ネット上の資料を活用し、出来るだけその資料を提示しながらブログを書いていきます。

 前のブログで、植民地支配下の京城で太平洋戦争最末期に設定された「疎開空地」と世運商街セウンサンガについて書いた。

   「疎開空地」と世運商街

 下の図の②の部分、すなわち1945年4月7日付の朝鮮総督府官報で指定された京城市内5本の防火線のうち「宗廟大和町線」と呼ばれるのが、後日世運商街となる疎開空地部分である。今回は③の「慶雲町南山町線」についてみてみたい。

 

 1936年発行の『地番区画入大京城精圖』で慶雲町から南山町線に線を引くと下の黄色いマーカーの線になる。

これを、1968年発行の『地番入最新ソウル特別市街地図』と比較してみる。すると、北側の校洞キョドン初等学校の南側の空地に「市場」の書き込みがあり①。そこから鍾路チョンノまでは空地部分が狭くなっている②。南側では、明洞ミョンドンの大聖堂のところで止まって③、迂回するかのように東側の回り込んで退渓路テゲロに出る空地が描かれている④。

狭くなっている②の部分を1936年の地図で拡大してみると、パゴダ公園(現在のタプコル公園)の西側に「図書館」という記載がある。

ここには、旧大韓帝国軍楽隊の建物があり、これを李範昇イボムスンが1921年9月10日に総督府から払い下げを受けて京城図書館として開館した。その後、1923年7月に寄付金を原資に石造の新館を建てた。しかし、私設の図書館であったため財政的に常に苦しく、ついに1926年3月に京城府に譲渡することとなった。そして4月1日からは京城府立図書館鍾路分館として運営されることになり、1938年にはさらに拡張された。
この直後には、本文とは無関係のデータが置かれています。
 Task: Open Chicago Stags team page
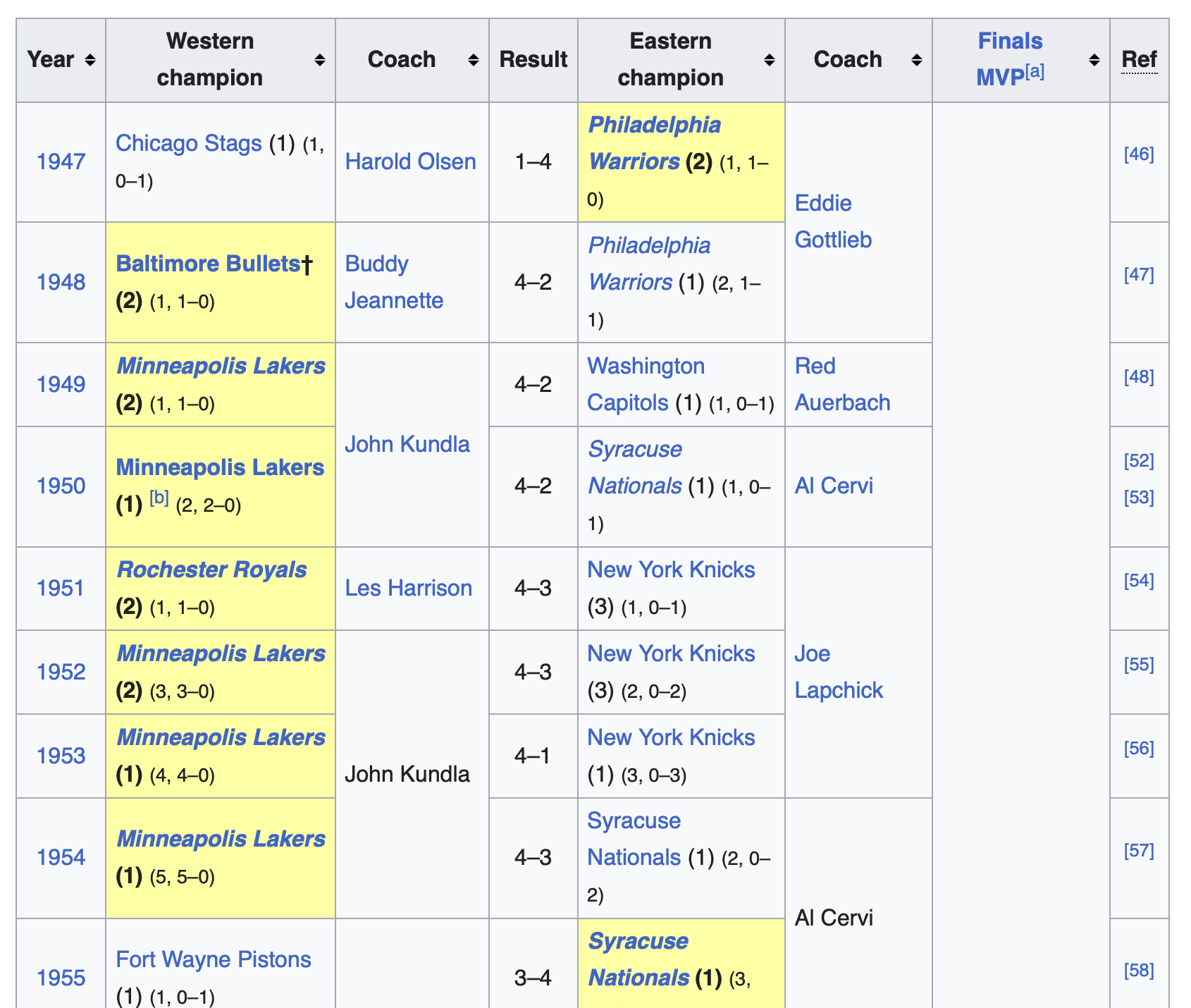(188, 144)
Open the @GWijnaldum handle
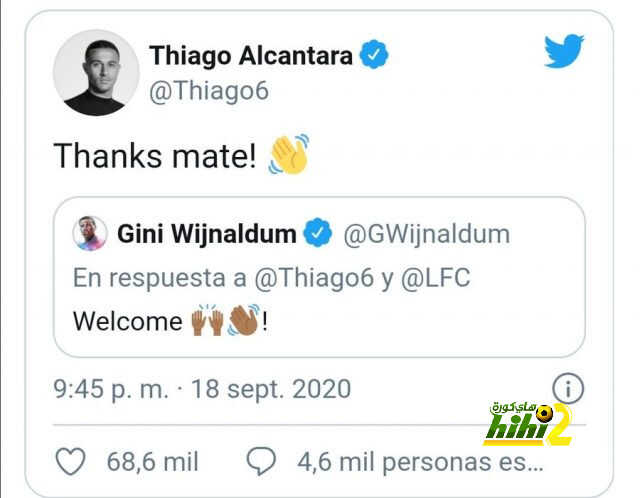The width and height of the screenshot is (640, 498). [x=427, y=234]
 この府立図書館分館は、1945年4月7日付官報で指定された建物疎開地域に含まれた。疎開地帯の家屋取り壊し作業はは5月中に急ピッチで行われたが、当該地域内の官公庁・病院・耐火建物については、取り壊しが6ヶ月間猶予されることになっていた。この図書館も猶予対象となり、そのまま8月の日本の敗戦を迎えた。そして、アメリカ軍の軍政が始まった中で9月18日にソウル市立鍾路図書館として新たなスタートを切った。府立図書館時代の資料はそのまま鍾路図書館に引き継がれた。府立図書館分館の蔵書印のある資料は今でも結構目にする。例えば、ネットでも公開されている「朝鮮半島5万分の1地図」にはこのような蔵書印や注意書きがある。

 

 1936年の地図で、もう一つ目につくのは、この図書館の向かい側にある「朝鮮劇場」である。この施設は、1922年11月6日に、演劇公演と映画上映の劇場としてオープンしたもので、実質オーナーは黄金館(黄金町4丁目)や喜樂館(本町1丁目)を経営した早川増太郎であった。映画上映だけでなく一時は朝鮮人の演劇活動の舞台ともなったが、その後は洋画中心の映画専門館になった。朝鮮人の多い街鍾路の映画館でありながら内地人もここに映画を観に足を運んでいたという。チャップリンの『街の灯』(1931)も1934年6月にここで封切られている。朝鮮語の『東亜日報』だけでなく日本語紙の『京城日報』にも朝鮮劇場の映画案内が掲載されている。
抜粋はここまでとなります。